I hate running – I’ll just run tomorrow – you’ll lose your gains! You’ve either said it to yourself, or said it to someone else, cardio to the average gym goer is the devil. What many don’t realize is that by skipping out on cardio you’re actually robbing athletic ability and slowing progress. Aerobic exercise, when done properly, can lead to as much muscle growth as you’d expect with strength training – so stop avoiding it like the plague. Cardio doesn’t have to be monotonous, boring, and downright dreadful work in the area your gym guru told you never to venture. Here are five ways to get your cardio without running.
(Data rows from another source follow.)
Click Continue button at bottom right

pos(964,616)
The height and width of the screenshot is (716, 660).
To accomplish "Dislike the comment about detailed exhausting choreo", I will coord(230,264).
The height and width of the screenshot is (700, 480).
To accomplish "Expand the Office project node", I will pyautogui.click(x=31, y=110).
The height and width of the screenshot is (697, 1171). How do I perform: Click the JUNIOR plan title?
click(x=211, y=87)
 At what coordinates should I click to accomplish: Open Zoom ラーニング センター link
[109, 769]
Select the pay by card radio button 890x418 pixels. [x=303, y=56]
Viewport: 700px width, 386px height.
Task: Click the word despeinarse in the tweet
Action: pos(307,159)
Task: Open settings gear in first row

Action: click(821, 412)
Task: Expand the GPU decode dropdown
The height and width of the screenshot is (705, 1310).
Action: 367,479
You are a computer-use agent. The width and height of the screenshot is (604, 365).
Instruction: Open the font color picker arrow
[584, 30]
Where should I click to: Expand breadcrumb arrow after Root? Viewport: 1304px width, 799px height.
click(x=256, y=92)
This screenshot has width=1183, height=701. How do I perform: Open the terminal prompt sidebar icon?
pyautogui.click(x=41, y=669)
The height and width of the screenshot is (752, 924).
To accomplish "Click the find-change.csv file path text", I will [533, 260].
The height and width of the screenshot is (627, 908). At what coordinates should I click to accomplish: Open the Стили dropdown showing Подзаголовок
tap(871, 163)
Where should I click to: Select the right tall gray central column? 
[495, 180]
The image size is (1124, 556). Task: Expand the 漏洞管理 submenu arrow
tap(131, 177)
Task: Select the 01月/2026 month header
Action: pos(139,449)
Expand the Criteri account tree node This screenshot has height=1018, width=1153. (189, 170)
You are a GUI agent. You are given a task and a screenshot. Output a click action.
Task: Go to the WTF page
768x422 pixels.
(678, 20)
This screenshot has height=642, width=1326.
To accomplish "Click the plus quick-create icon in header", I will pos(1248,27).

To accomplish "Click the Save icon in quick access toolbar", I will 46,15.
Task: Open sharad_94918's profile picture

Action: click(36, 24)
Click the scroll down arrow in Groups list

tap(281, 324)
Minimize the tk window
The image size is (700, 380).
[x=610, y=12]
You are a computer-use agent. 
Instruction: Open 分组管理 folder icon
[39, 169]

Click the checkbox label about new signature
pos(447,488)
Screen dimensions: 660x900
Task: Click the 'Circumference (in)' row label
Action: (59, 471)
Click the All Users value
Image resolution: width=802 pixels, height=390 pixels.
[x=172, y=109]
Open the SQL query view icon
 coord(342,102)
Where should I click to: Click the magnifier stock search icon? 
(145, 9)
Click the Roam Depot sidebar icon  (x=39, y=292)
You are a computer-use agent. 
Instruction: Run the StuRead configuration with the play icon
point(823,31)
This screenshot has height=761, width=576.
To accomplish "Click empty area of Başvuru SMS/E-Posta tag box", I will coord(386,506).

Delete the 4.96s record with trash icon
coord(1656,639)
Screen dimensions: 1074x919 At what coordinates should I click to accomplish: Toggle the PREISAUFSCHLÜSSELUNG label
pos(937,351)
Consisting of primarily whole body movements, kettlebells attack your weaknesses and simultaneously bring up your strength. Basic movements such as the swing, snatch, and clean and jerk, are incorporated into workouts that string these together to shock the body in the most barbaric way. The workouts on paper may not seem that daunting but when performed, many experience a cardio burn in the lungs unknown before. With each movement being full body, core engaging, and cardiovascular taxing, there is no break – unless you just can’t take the pain.
2. Tabata Sets
Developed by Professor Izumi Tabata in 1996 using Olympic speedskaters, this style of HIIT training will push you past your limits every set. Make no mistake, Tabata sets are possibly the most intense HIIT you will ever find. In only four minutes of work, your cardiovascular work will increase and you’ll shed fat faster than almost any other style of cardio. Sounds like an infomercial right – “but wait, there’s more!” A 2008 study by Gibala, M.J., “Short-term sprint interval versus traditional endurance training: Similar initial adaptations in human skeletal muscle and exercise performance” found that just 2.5 hours of Tabata training was as effective as 10.5 hours of endurance training. Do yourself a favor and battle through a few Tabata sets.
It’s no secret that fighters are kings of cardio. Some of the most iconic images of boxers depict them in sweatpants, hoodies, and no gloves on…because they are running. The reason boxers run is because “if you can’t breathe, you can’t fight.” Make no mistake; group fitness boxing classes are no joke. These classes rely heavily on how you go about your own workout. Sure, you can show up and just breeze through but if you put in maximal effort, you will leave with less stress and an incredible cardio workout.
4. Cardio Acceleration
With the common approach to cardio being – lift weights first, do cardio after – many do not factor in all the time spend just sitting and wasting time. Instead of sitting down gawking at women or posting selfies, how about knocking out your cardio while torching fat in between your sets? Jim Stoppani, one of the most sought after doctors in exercise physiology, developed what he calls Cardio Acceleration. Let us use the king of all bro exercises, the bench press, as an example. Once you’re done with your set immediately start bench step-ups in the exact spot you were just bench pressing for 30 seconds, rest 30 seconds, and then repeat. It’s ingenious to use this time to spike your heart rate, work on your cardio, and strength train all while doing your regular workout!
Think about it – where can you get a workout, a tan, and guarantee women will be present – the pool ! Your body is in a constant struggle with gravity all day long without you working out, so it makes perfect sense to give your joints and your back a break occasionally. Swimming does just that while checking the cardio, flexibility, core strength, and social outlet boxes. Forget limiting yourself to a pool for lap swims; head to the beach and really change your environment.
In the middle of August you shouldn’t be dreading cardio. Now is the perfect time to perfect your physique and head into the fall as King of the Summer. Think outside of the box when looking to shred that last bit of fat off – your body with thank you for it.